Limitations and Common Pitfalls
The Unmeasured Confounding Problem
PSM only adjusts for observed covariates. If an unmeasured variable drives both treatment selection and the outcome, the estimate is biased. This is the single biggest limitation. You cannot test for unmeasured confounders directly, but you can:
- Use Rosenbaum bounds to quantify sensitivity to hidden bias.
- Compute the E-value to determine how strong a confounder would need to be.
- Argue substantively (using domain knowledge) that the key confounders are measured.
Overlap Violations
If treated and untreated groups have very different propensity score distributions, many treated units have no good match. This is a structural problem, not a statistical one. If the groups barely overlap, no matching method can save you. Check the region of common support and consider trimming extreme propensity scores.

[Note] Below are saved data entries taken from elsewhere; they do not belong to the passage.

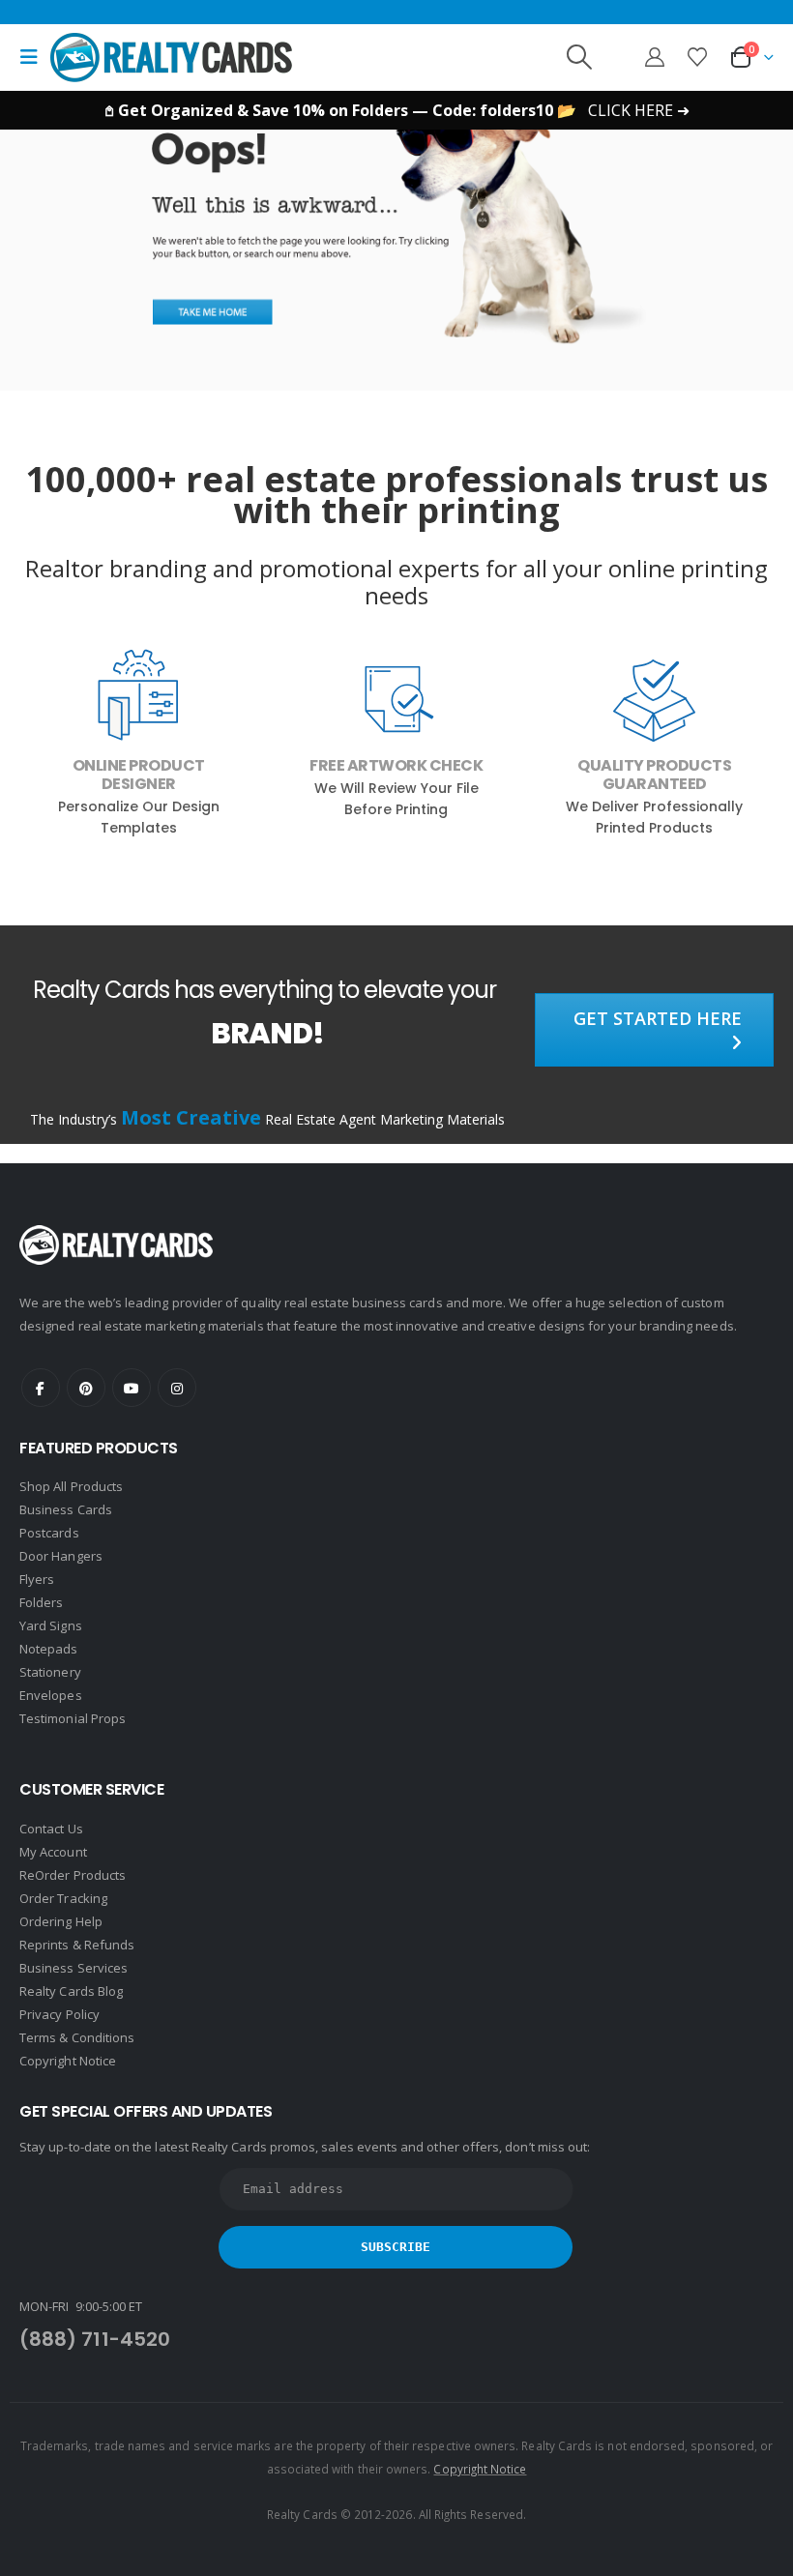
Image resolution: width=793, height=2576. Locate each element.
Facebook (40, 1387)
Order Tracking (63, 1898)
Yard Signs (50, 1625)
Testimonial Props (72, 1718)
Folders (41, 1602)
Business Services (73, 1967)
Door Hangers (61, 1556)
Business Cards (65, 1509)
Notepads (48, 1648)
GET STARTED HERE (657, 1018)
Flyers (36, 1579)
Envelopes (50, 1695)
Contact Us (51, 1828)
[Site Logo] (171, 57)
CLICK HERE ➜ (639, 110)
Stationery (50, 1672)
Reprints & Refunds (76, 1944)
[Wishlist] (697, 57)
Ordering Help (61, 1921)
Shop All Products (71, 1486)
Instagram (177, 1387)
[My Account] (654, 57)
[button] (34, 57)
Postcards (49, 1532)
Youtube (131, 1387)
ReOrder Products (72, 1875)
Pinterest (86, 1387)
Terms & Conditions (76, 2037)
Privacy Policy (59, 2014)
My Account (53, 1851)
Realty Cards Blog (71, 1991)
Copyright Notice (67, 2060)
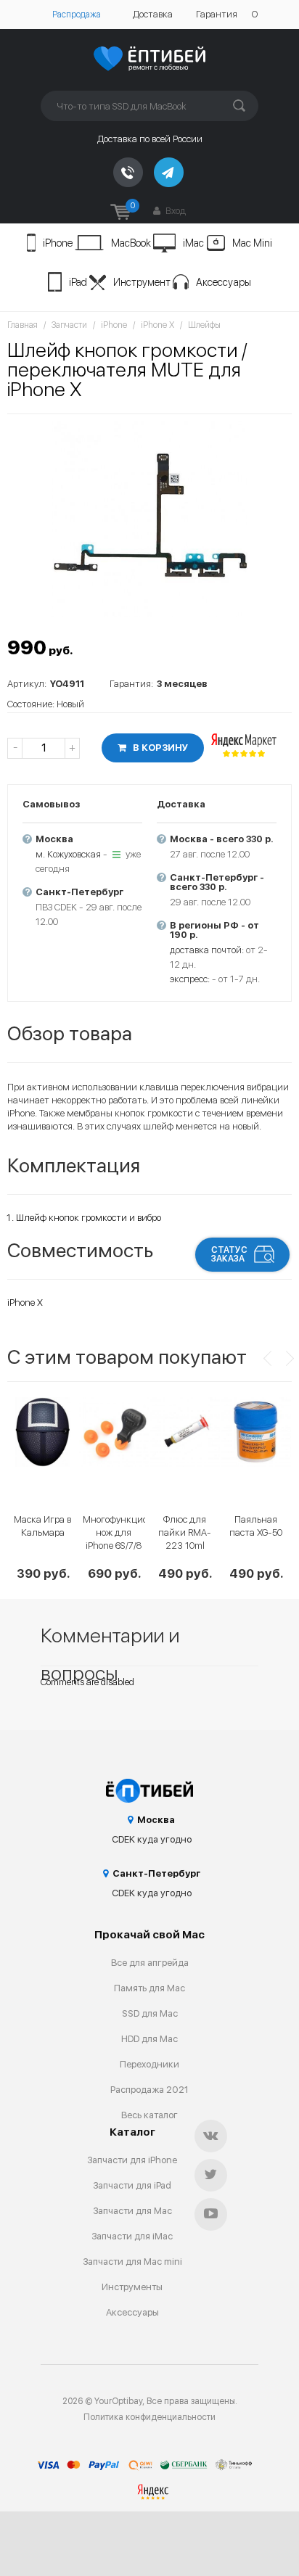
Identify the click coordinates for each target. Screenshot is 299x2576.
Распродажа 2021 (149, 2089)
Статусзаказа (229, 1254)
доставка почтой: (207, 950)
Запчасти (69, 325)
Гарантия (216, 14)
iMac (193, 243)
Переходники (149, 2064)
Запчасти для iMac (132, 2236)
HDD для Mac (149, 2039)
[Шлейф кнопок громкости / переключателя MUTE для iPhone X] (149, 519)
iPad (78, 282)
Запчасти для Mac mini (132, 2261)
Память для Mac (149, 1988)
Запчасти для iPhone (132, 2160)
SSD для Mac (150, 2013)
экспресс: (190, 979)
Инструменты (132, 2287)
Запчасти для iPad (132, 2185)
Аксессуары (223, 282)
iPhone (58, 243)
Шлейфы (204, 325)
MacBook (131, 243)
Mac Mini (252, 243)
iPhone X (157, 325)
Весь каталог (149, 2115)
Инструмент (142, 282)
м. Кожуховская (68, 854)
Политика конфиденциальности (149, 2417)
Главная (22, 325)
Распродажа (76, 14)
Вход (174, 210)
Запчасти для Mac (132, 2210)
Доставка (153, 14)
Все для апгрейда (150, 1962)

Matching on Post-Treatment Variables
Including variables affected by the treatment in the propensity model is one of the most common and most damaging mistakes. If adopting the premium tier causes users to use more features, including feature usage in the model blocks part of the causal pathway and biases the estimate.
Ignoring the Matched Design
After matching, the data has a paired structure. Standard errors should account for this via cluster-robust standard errors, bootstrap methods, or matched-pair analysis. Treating the matched sample as if it were a simple random sample understates uncertainty.
PSM vs. Alternatives
| Method | Strengths | Weaknesses |
|---|---|---|
| PSM | Transparent balance checking, intuitive | Discards unmatched units, only handles observed confounders |
| Inverse Probability Weighting (IPW) | Uses all data, no discarding | Sensitive to extreme weights |
| Doubly Robust (DR) | Robust if either outcome or PS model is correct | More complex to implement |
| Coarsened Exact Matching (CEM) | Exact balance on coarsened covariates | Curse of dimensionality with many covariates |
In practice, doubly robust estimation -- combining a propensity score model with an outcome regression -- is the modern best practice. It gives you a consistent estimate if either model is correct, and improved efficiency when both are reasonable.
When to Use PSM in Product Analytics
Propensity score matching is a good fit when:
- You have a clear treatment/control comparison with no randomization.
- You have rich pre-treatment covariate data in your event logs and user tables.
- The overlap between treated and untreated groups is reasonable.
- You can make a credible case that the important confounders are measured.
It is a poor fit when:
- Treatment assignment is driven primarily by unobserved factors (motivation, intent).
- There is little covariate overlap between groups.
- You have access to structural features (thresholds, instruments, time variation) that would support stronger methods like regression discontinuity or instrumental variables.
For a broader view of when to use PSM versus other causal methods, see our causal inference overview.
References
- https://academic.oup.com/biomet/article-abstract/70/1/41/240879
- https://www.jstatsoft.org/article/view/v042i08
- https://gking.harvard.edu/publications/why-propensity-scores-should-not-be-used-formatching
Frequently Asked Questions
What is the difference between propensity score matching and regression adjustment?
How do I choose between nearest-neighbor, caliper, and full matching?
Can I use propensity score matching with small sample sizes?
Key Takeaway
Propensity score matching approximates a randomized experiment by creating balanced comparison groups from observational data, but its validity depends entirely on the assumption that you have measured all relevant confounders.